TCDD has been demonstrated to suppress the primary IgM response in purified splenic B cells (Dooley and Holsapple, 1988). This suppression, both in vivo and in vitro, involved the activation of AhR (Vorderstrasse et al., 2001b). Another TCDD effect on immune system is a shift in the Th1/Th2 balance, an important measure of the immune system fitness (Kidd, 2003). A large body of data demonstrates the effects of AhR activation on the differentiation of the T-cell subsets (Nguyen et al., 2013), including a number of genome-wide expression studies on T-cells (Li et al., 2013, Stubbington et al., 2015).

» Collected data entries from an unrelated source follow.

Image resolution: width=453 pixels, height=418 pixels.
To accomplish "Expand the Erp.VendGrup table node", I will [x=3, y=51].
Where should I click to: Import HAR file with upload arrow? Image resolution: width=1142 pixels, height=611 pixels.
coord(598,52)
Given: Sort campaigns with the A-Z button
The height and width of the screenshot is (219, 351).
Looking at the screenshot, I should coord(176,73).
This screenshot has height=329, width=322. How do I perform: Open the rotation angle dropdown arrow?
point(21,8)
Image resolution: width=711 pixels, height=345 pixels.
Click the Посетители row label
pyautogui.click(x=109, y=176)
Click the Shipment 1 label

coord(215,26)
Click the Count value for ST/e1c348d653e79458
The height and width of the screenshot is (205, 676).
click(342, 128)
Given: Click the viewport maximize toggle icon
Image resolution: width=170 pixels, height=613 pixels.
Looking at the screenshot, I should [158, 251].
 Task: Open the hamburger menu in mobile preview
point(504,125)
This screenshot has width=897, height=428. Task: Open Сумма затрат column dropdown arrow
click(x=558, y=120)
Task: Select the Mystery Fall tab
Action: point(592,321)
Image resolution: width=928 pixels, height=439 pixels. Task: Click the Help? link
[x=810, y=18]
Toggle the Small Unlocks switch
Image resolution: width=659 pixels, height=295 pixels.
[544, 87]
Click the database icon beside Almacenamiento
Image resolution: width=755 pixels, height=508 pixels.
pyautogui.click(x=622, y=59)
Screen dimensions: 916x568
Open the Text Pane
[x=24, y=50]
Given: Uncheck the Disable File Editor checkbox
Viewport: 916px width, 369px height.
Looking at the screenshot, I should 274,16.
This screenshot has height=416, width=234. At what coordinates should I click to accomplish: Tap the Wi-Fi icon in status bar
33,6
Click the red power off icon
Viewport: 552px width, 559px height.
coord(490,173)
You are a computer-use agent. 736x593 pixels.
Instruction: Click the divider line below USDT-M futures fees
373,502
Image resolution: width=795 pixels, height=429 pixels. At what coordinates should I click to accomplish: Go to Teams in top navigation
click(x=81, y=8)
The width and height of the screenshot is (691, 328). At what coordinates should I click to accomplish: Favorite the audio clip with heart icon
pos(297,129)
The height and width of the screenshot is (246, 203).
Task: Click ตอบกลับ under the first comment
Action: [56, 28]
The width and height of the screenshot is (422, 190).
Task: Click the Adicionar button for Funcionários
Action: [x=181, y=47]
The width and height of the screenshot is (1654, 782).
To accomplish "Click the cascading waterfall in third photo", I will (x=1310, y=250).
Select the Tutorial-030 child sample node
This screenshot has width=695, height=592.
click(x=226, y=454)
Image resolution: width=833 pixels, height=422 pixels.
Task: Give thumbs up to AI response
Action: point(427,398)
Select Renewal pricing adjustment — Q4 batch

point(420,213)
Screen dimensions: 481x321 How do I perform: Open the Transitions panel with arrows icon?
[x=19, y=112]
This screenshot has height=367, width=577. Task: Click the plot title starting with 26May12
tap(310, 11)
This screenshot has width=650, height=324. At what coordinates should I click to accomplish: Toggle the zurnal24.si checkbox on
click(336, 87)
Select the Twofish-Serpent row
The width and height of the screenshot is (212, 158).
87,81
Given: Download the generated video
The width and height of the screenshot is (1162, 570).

While the roles of AhR in B cell differentiation are demonstrated (De Abrew et al., 2011, Zhang et al., 2013), there is a dearth of data that allows a better mechanistic understanding of the long-term consequence of the chronic TCDD exposure on humoral immunity (e.g., B cells) that underlie referenced above adverse outcomes of TCDD exposure (Kerkvliet, 2002). With the application of transcriptome analysis, we could gain a full view of the effects of TCDD on B lymphocytes at the transcriptional level. Transcriptomic studies have been performed on B cell lines (De Abrew et al., 2010); however, to our knowledge, there were no such in vivo studies reported regarding B lymphocytes isolated from mice chronically treated with TCDD. In the current study, we used a murine model that recapitulates a chronic human exposure to TCDD to evaluate the effects of TCDD on the immune phenotype and the splenic B cells transcriptome. Specifically, splenic B lymphocytes were isolated after a 20-week TCDD exposure at an environmentally relevant dose for transcriptomic analysis. Our analysis provides an important insight into the possible mechanisms of the impairments in the humoral immunity and into the increased incidence of lymphatic tumors resulting from the chronic TCDD exposure in humans.